• **Stated problem 1**
Sum up the Ephesus article below in two sentences.
• **Stated problem 2**
In the Ephesus article below, what is all that remains of the Temple of Artemis?

• **Quoted passage**
+ + + +

No Frills Ephesus Tours
4 min readMar 5, 2018
Ephesus — UNESCO World Heritage Site — Come, Visit and Discover the ancient City of Ephesus

Guide to Turkey’s iconic ancient ruin

Ephesus (Efes)

In the ancient world, travelers from all over noted the awesome beauty of the Temple of Artemis. It was perfect. It was stunning. It was so beautiful that a guy named Herostratus wanted to achieve immortality by burning it to the ground, so I guess since I’m mentioning him in a weekly travel article 2,373 years later, mission accomplished. It was rebuilt several times, but the successive versions were nowhere near as good. Now all that’s left is a single standing reconstructed column in a field of golden grass with boggy patches.

But don’t worry about that. Ephesus, just down the highway, never fails to impress. If you’re looking for somewhere to take your parents when they come visit, it’d have to be Ephesus. They have real colonnaded streets, a theater, and of course, the impressive façade of the Library of Celsus.

+ + + +

• **Excerpted data**
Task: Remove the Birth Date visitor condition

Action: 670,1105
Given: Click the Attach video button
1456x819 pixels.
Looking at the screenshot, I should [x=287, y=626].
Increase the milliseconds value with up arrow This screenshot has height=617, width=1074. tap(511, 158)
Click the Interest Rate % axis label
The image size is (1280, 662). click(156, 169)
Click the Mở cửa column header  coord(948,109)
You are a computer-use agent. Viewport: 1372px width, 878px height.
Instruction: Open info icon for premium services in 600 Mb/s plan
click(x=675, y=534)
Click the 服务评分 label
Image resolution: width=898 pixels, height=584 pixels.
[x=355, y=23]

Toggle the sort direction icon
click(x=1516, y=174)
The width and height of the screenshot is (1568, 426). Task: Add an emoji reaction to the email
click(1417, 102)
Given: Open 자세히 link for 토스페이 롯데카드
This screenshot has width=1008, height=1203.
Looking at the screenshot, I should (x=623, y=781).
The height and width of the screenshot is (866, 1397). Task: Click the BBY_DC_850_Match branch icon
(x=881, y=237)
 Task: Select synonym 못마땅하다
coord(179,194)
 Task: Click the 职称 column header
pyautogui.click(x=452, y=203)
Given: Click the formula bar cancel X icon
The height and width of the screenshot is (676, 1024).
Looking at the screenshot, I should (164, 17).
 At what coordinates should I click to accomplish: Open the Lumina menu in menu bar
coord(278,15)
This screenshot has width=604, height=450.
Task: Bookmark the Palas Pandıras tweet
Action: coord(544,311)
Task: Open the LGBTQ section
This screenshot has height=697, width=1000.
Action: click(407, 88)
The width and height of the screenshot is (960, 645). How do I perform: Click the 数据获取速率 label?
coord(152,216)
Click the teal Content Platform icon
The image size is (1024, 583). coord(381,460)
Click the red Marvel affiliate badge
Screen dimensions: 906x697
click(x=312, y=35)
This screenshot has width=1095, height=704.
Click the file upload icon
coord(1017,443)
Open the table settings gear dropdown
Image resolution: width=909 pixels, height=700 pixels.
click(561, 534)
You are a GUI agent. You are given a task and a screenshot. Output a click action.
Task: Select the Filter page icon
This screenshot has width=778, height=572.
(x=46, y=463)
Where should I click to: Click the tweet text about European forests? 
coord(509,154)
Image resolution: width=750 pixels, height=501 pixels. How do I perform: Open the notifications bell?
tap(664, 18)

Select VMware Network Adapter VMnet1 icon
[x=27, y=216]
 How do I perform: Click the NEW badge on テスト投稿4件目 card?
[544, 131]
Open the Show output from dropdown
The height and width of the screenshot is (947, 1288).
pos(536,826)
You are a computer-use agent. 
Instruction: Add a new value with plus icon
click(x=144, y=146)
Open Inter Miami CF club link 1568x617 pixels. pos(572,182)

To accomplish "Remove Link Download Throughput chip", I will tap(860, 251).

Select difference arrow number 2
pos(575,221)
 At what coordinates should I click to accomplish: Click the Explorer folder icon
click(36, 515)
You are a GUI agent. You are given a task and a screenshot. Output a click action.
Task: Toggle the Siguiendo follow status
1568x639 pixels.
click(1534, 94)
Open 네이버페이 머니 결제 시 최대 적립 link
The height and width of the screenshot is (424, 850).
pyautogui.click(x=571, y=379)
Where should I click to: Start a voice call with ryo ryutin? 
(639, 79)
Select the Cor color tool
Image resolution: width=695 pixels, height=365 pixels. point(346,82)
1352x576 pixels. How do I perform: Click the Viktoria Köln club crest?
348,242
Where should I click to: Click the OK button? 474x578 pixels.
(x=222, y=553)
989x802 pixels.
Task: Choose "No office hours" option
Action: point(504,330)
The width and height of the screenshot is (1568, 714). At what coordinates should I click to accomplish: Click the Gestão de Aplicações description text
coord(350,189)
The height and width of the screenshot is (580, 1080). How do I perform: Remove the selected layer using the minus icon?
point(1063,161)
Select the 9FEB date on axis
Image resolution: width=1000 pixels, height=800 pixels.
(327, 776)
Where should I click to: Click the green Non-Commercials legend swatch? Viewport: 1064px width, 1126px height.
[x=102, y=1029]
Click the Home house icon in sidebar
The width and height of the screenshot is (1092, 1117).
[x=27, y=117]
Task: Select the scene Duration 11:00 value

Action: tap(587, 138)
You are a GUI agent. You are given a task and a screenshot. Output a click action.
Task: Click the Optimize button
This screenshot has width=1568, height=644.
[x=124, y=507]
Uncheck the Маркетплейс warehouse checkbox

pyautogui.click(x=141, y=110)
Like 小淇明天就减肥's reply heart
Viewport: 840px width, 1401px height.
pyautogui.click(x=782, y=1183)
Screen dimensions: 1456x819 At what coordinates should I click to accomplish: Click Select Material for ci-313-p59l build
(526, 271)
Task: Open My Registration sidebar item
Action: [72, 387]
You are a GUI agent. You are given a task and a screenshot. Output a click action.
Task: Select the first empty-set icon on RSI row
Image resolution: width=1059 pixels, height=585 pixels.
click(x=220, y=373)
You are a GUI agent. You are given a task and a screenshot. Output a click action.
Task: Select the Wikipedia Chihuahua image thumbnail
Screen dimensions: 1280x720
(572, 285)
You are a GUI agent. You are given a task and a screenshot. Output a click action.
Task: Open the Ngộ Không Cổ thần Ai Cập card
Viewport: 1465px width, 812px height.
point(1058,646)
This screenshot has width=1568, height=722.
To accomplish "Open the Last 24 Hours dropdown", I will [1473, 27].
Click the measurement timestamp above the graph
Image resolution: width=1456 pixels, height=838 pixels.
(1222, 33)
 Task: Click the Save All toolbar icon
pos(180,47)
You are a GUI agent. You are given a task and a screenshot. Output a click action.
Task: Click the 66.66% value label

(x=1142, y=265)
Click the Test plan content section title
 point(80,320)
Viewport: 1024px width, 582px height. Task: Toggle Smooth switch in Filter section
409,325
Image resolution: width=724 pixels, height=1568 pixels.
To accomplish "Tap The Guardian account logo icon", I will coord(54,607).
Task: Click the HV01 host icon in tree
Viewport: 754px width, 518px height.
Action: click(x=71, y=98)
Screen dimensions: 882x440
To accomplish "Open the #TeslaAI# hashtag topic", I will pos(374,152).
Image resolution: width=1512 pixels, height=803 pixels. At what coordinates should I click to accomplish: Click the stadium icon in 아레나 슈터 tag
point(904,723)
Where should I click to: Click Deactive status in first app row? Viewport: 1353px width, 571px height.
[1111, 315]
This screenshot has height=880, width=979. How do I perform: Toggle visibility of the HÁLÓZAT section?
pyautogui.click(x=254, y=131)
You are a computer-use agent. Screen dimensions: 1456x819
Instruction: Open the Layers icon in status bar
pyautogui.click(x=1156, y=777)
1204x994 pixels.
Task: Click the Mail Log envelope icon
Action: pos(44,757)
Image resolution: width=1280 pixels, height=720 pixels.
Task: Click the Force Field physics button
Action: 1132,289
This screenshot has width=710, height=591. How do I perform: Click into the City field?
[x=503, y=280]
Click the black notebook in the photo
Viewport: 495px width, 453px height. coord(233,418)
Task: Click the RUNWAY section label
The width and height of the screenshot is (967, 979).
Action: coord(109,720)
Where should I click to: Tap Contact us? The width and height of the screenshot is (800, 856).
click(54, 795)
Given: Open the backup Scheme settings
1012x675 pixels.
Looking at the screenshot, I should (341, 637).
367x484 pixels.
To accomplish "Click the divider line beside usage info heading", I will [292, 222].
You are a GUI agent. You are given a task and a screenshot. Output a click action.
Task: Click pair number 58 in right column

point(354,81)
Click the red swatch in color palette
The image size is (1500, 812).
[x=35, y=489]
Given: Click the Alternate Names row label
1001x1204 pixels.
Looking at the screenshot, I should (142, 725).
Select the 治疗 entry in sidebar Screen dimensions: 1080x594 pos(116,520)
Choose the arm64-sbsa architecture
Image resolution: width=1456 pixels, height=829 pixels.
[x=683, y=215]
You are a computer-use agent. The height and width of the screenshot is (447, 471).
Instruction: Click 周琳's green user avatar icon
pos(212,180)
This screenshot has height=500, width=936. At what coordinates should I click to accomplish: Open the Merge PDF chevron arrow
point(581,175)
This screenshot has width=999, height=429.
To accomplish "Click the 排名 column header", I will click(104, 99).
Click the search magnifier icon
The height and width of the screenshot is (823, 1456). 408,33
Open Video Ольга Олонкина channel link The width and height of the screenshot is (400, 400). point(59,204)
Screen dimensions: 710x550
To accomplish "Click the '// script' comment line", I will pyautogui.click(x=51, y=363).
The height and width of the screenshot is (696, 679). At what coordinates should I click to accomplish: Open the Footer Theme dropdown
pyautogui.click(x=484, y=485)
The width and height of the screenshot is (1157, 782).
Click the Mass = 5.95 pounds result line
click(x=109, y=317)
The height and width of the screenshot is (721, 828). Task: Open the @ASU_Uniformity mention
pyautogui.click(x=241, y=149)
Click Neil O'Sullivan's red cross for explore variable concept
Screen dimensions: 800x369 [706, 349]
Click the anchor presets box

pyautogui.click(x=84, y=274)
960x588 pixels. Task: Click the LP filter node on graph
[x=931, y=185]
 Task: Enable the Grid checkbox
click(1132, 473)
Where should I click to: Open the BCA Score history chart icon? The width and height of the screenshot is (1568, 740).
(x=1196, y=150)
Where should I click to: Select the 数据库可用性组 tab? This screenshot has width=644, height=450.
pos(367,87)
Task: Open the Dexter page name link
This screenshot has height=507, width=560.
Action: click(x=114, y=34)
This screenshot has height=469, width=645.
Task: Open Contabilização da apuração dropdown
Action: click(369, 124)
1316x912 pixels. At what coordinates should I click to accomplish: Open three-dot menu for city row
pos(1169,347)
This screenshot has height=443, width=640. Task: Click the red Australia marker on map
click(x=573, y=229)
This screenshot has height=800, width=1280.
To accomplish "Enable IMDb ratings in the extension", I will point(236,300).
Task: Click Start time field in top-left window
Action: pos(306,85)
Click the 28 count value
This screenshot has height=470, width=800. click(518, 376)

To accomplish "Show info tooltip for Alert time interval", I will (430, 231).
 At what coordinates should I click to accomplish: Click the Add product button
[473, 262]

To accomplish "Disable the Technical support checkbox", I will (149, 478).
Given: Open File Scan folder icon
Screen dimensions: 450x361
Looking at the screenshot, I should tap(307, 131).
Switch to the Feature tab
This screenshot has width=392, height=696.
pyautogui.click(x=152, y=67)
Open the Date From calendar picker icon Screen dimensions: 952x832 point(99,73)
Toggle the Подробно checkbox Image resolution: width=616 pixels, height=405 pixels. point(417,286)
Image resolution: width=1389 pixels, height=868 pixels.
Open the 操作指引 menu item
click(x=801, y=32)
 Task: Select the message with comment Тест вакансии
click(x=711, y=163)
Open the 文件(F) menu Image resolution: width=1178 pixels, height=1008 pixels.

+ + + +

• **Final answer 1**
The Temple of Artemis was famed in the ancient world for its beauty, but Herostratus burned it to achieve immortality, and the rebuilt versions never matched it, leaving only one reconstructed column today. Nearby Ephesus still impresses, with colonnaded streets, a theater, and the façade of the Library of Celsus.

• **Final answer 2**
A single standing reconstructed column in a field of golden grass with boggy patches.